The reply to the records below should contain exactly the lines from the line with "Select the yellow" through the line with "The height and", and nothing besides.

**Material provided**.
::::::::

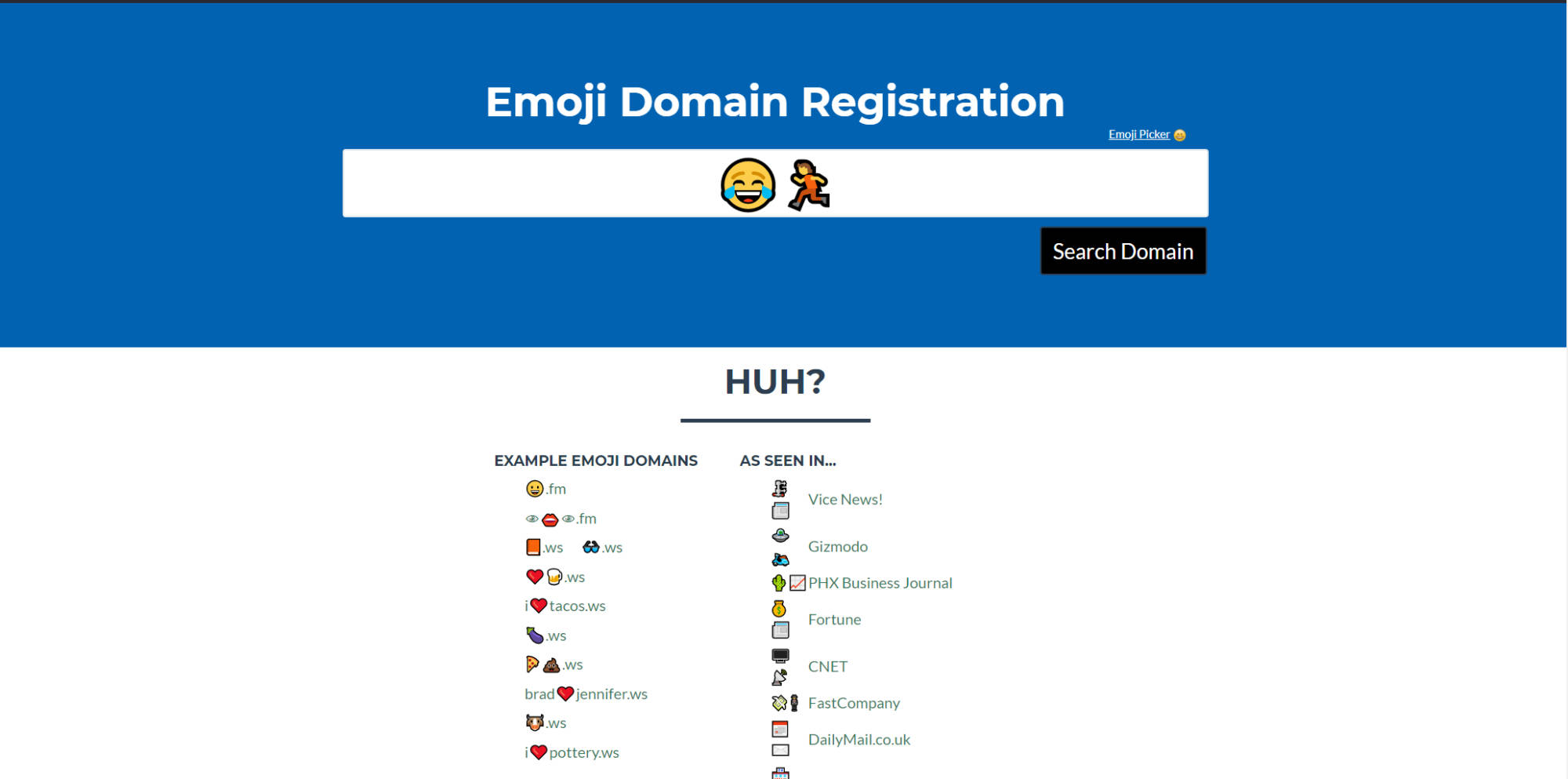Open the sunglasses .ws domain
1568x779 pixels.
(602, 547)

::::::::

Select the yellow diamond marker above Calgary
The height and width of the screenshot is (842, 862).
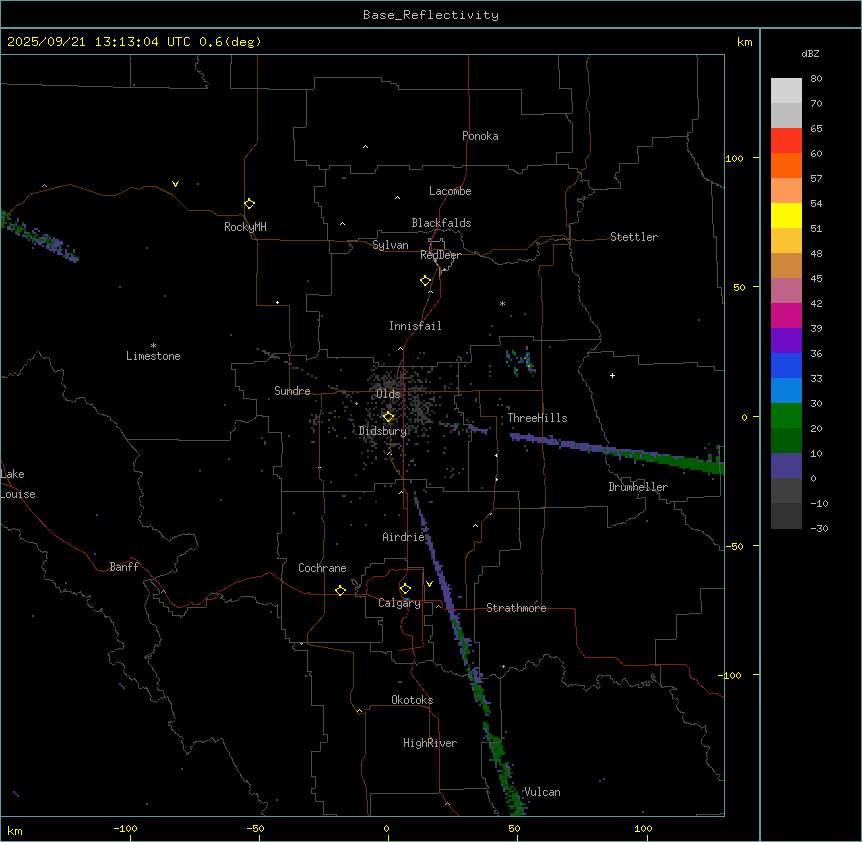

::::::::

**Your response**.
Select the yellow diamond marker above Calgary
The height and width of the screenshot is (842, 862).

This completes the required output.